Humaniora.id,- Jakarta — Program Makan Bergizi Gratis yang diinisiasi oleh Badan Gizi Nasional menuai perhatian luas. Di balik niat baiknya, sejumlah kekhawatiran muncul terkait implementasi teknis program ini yang dianggap masih memiliki banyak celah. Hal ini disampaikan oleh Didik Setiawan, Wakil Ketua Umum Pemuda Tani HKTI, yang menyerukan pentingnya pengawalan dari berbagai pihak, termasuk organisasi kepemudaan (OKP) dan aktivis, agar program ini benar-benar berdampak positif bagi petani dan pelaku usaha lokal.
Menurut Didik, lemahnya petunjuk teknis (juknis) dan operasional program ini berpotensi memberikan ruang bagi pihak-pihak yang hanya mengejar keuntungan tanpa memedulikan tujuan utama program. Salah satu contoh yang disorot adalah tidak adanya ketentuan yang mewajibkan penggunaan buah dan sayur hasil pertanian lokal dalam menu yang disediakan. Akibatnya, ada peluang produk impor mendominasi pasokan, yang berimbas pada rendahnya serapan hasil pertanian lokal.
“Jika tidak diperbaiki, program ini justru akan merugikan petani kita. Bayangkan, tanpa ketentuan yang jelas, produk impor akan masuk dan menguasai pasar. Padahal, tujuan utama program ini adalah meningkatkan kesejahteraan masyarakat, termasuk petani lokal,” tegas Didik.
Food tray stainless steel juga dinilai tidak mengakomodasi kemampuan produsen lokal
Tidak hanya itu, pengadaan alat makan seperti food tray stainless steel juga dinilai tidak mengakomodasi kemampuan produsen lokal. Didik mengungkapkan bahwa ribuan kontainer produk serupa telah diimpor dari luar negeri. Hal ini menunjukkan bahwa anggaran besar dalam program ini belum diarahkan secara optimal untuk memberdayakan pengusaha dalam negeri.
Dalam pandangan Didik, dampak lebih besar juga terlihat pada rencana impor 1,2 juta sapi perah laktasi untuk mendukung program Minum Susu Gratis (PMSG) bagi 24 juta siswa sekolah dasar pada 2025-2027. Ia mempertanyakan keputusan tersebut yang dinilai kurang melibatkan dialog dengan organisasi petani. “Bukankah lebih baik jika kita memberdayakan sapi lokal melalui pengelolaan terintegrasi? Contohnya, mendistribusikan pejantan berkualitas unggul ke desa-desa sehingga genetik sapi lokal bisa ditingkatkan,” ujarnya.

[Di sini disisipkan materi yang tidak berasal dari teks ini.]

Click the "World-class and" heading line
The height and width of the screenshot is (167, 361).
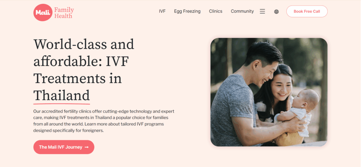(x=84, y=45)
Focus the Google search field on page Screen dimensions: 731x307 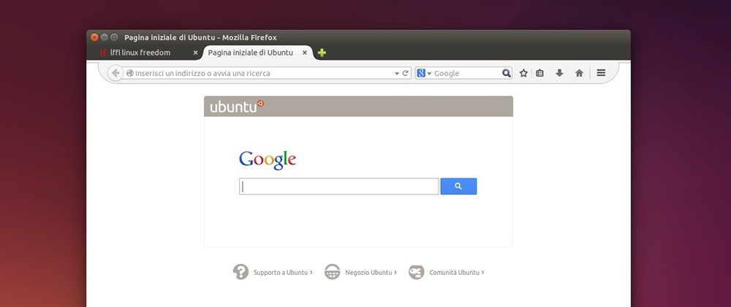339,186
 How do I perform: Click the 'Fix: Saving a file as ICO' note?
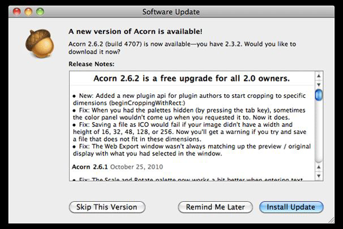click(189, 132)
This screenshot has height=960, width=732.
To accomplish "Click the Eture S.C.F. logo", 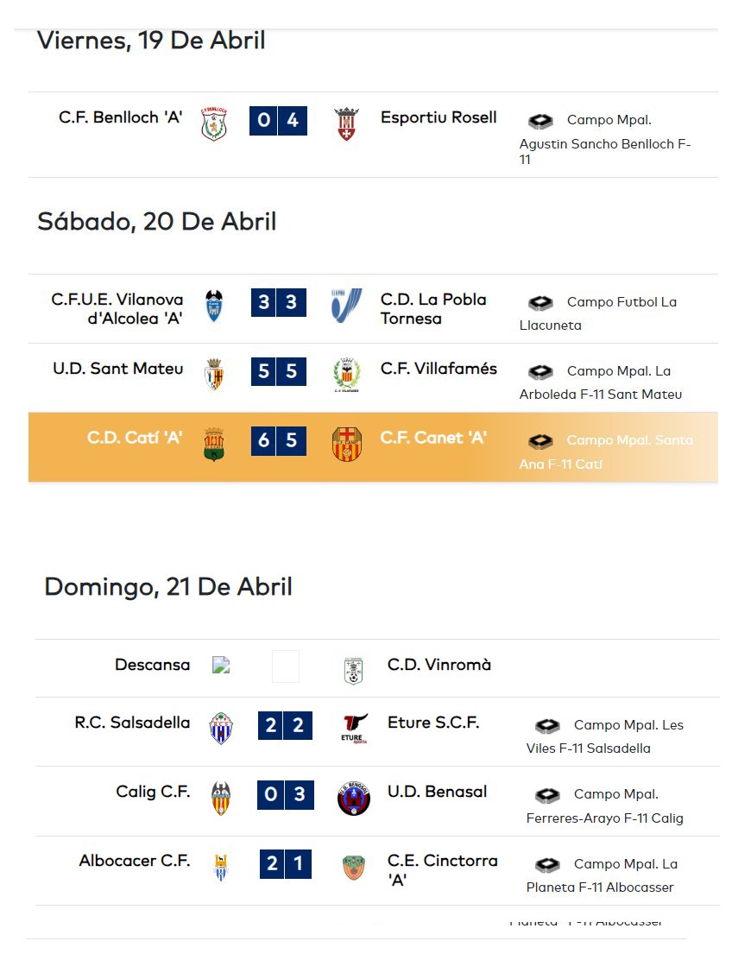I will [x=355, y=729].
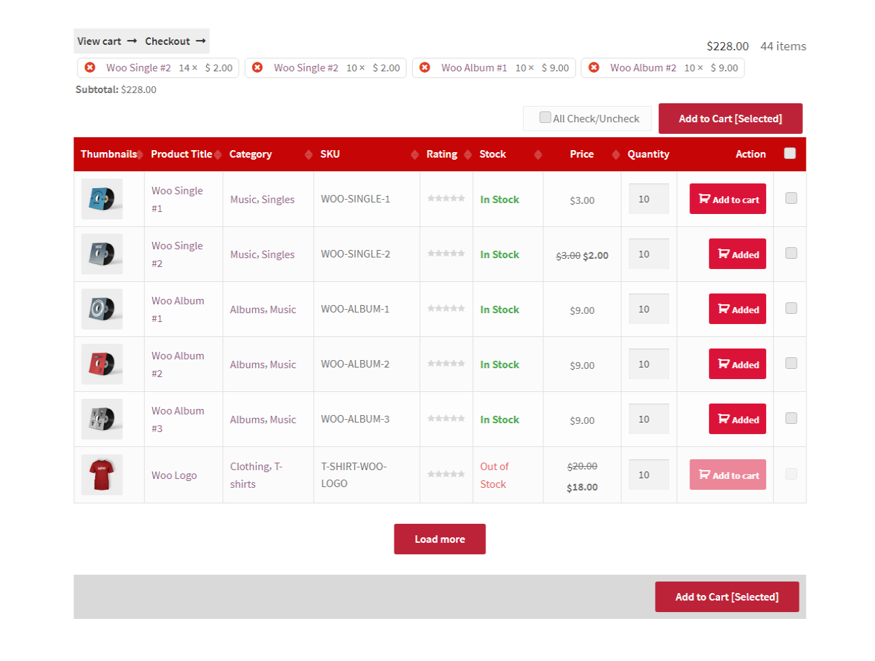Remove Woo Single #2 14× item from cart
The width and height of the screenshot is (875, 661).
90,67
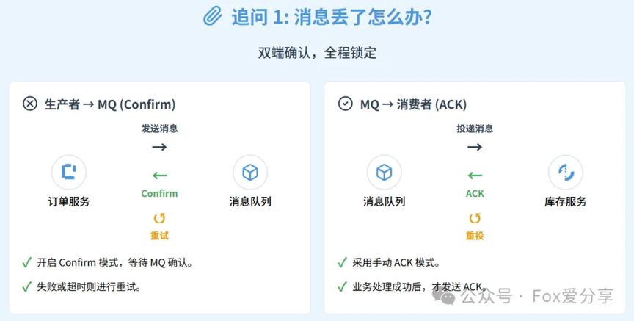This screenshot has width=634, height=321.
Task: Click the checkmark beside 采用手动 ACK 模式
Action: [342, 262]
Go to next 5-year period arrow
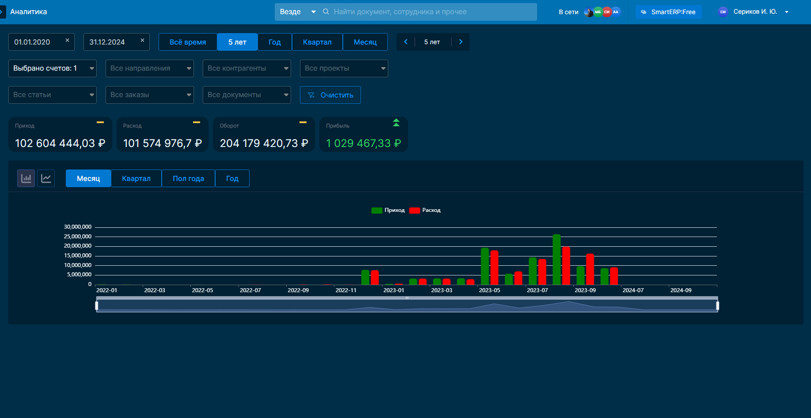 pyautogui.click(x=461, y=42)
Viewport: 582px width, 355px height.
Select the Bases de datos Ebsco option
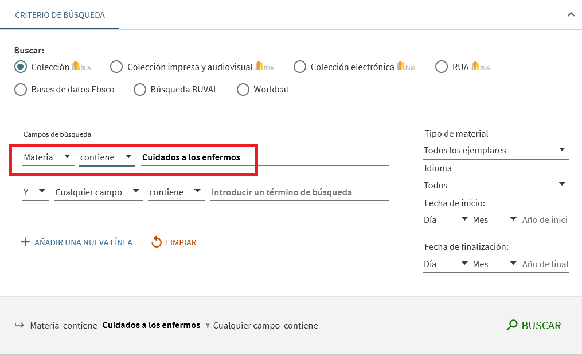[x=21, y=90]
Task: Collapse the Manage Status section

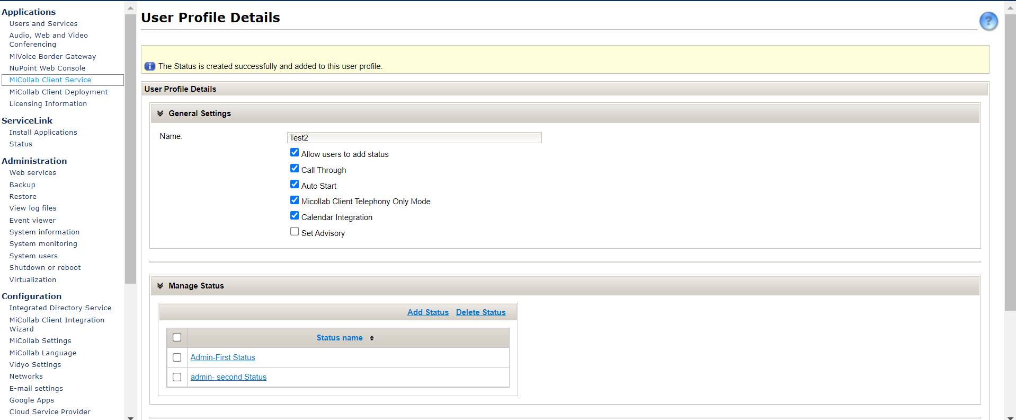Action: pyautogui.click(x=160, y=286)
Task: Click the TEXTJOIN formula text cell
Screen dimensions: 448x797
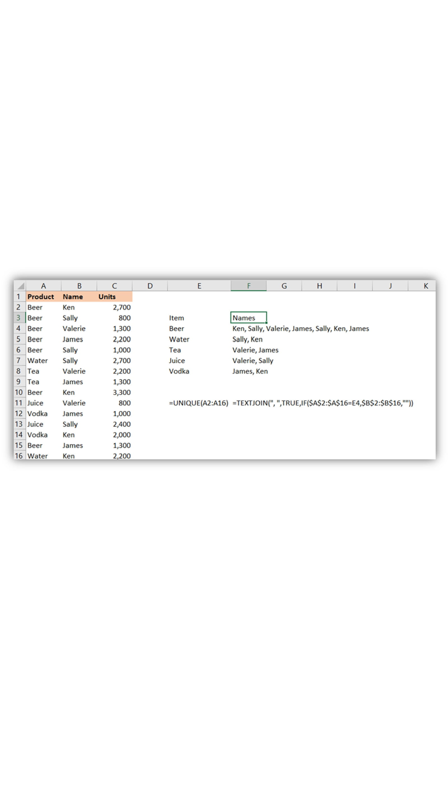Action: (x=322, y=403)
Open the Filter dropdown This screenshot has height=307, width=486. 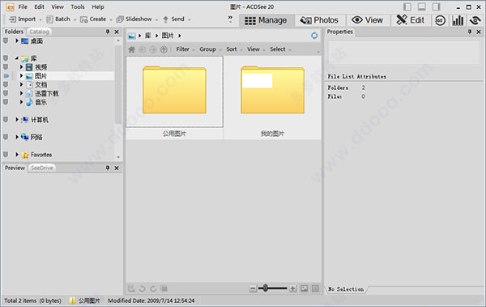[x=185, y=49]
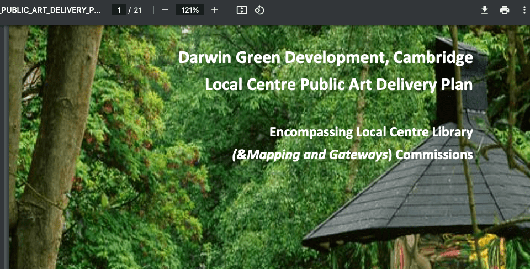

Lebih lanjut, Didik menekankan perlunya pengawasan ketat untuk mencegah monopoli dan potensi kolusi antara pelaksana program, kontraktor, dan supplier. Transparansi dalam pengelolaan anggaran juga menjadi kunci agar program ini benar-benar membawa manfaat yang luas.

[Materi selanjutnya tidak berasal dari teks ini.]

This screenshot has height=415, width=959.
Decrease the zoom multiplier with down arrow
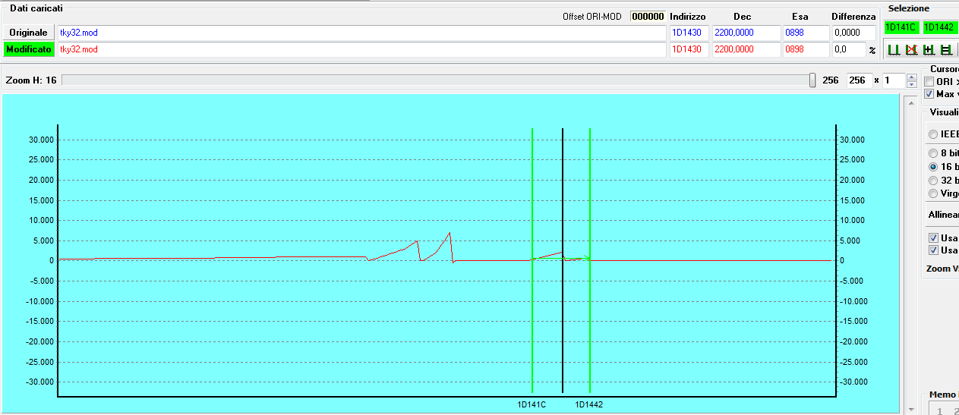912,84
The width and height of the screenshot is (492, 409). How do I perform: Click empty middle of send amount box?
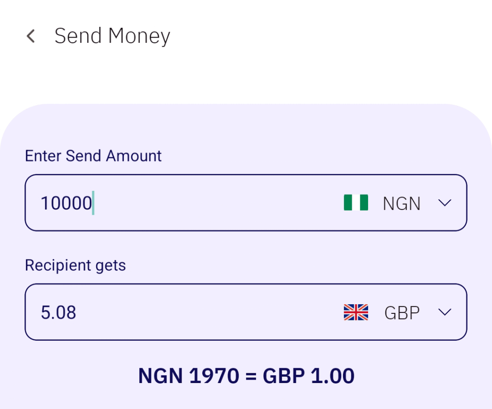coord(216,203)
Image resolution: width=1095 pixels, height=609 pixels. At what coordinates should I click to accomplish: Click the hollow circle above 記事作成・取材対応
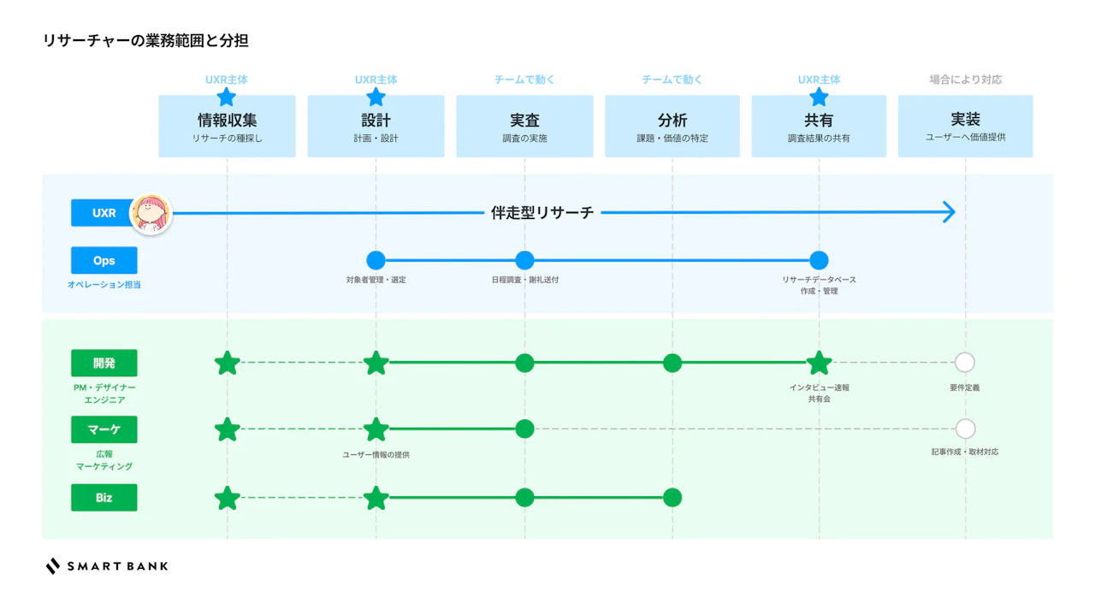pyautogui.click(x=965, y=429)
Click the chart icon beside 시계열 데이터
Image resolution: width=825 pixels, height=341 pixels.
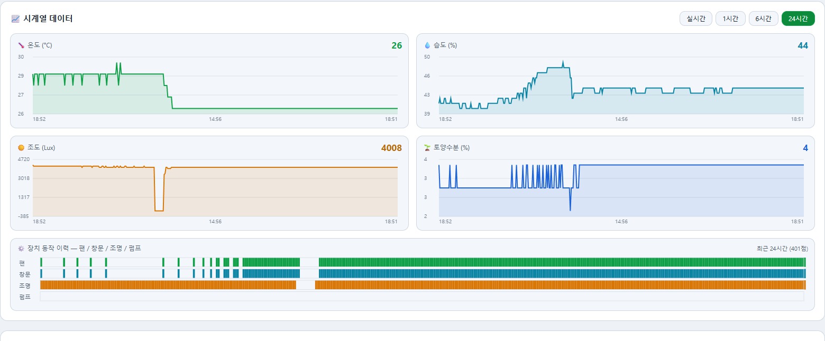pyautogui.click(x=15, y=19)
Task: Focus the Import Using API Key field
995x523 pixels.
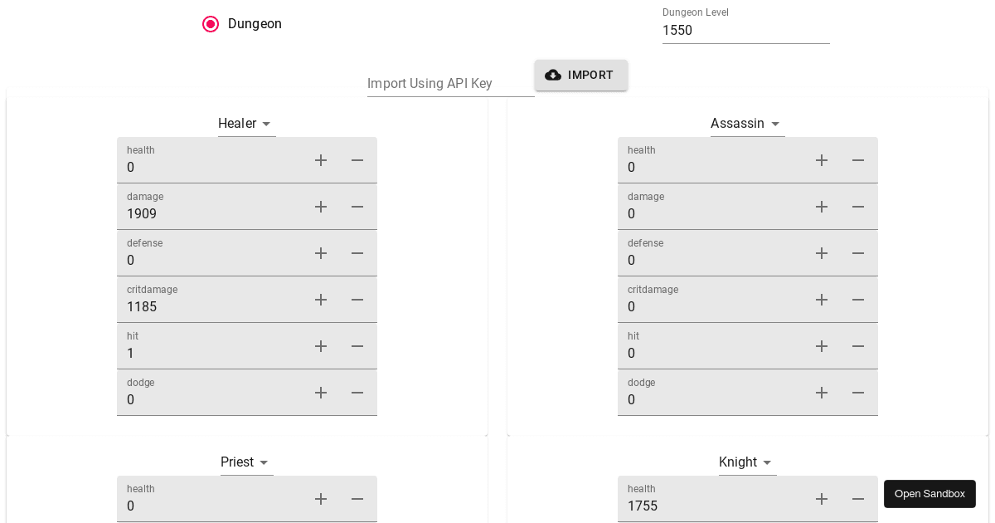Action: (450, 84)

“Kita mendukung penuh tujuan mulia program ini, tetapi pelaksanaannya harus matang dan didukung oleh petunjuk teknis serta pedoman umum yang jelas. Jika tidak, tujuan perbaikan gizi masyarakat justru bisa berbalik merugikan petani dan pengusaha lokal,” pungkas Didik.
Pengawalan yang solid dan transparansi dalam pelaksanaan adalah harapan semua pihak agar Program Makan Bergizi Gratis tidak hanya sekadar janji, tetapi menjadi langkah nyata dalam meningkatkan kesejahteraan masyarakat Indonesia.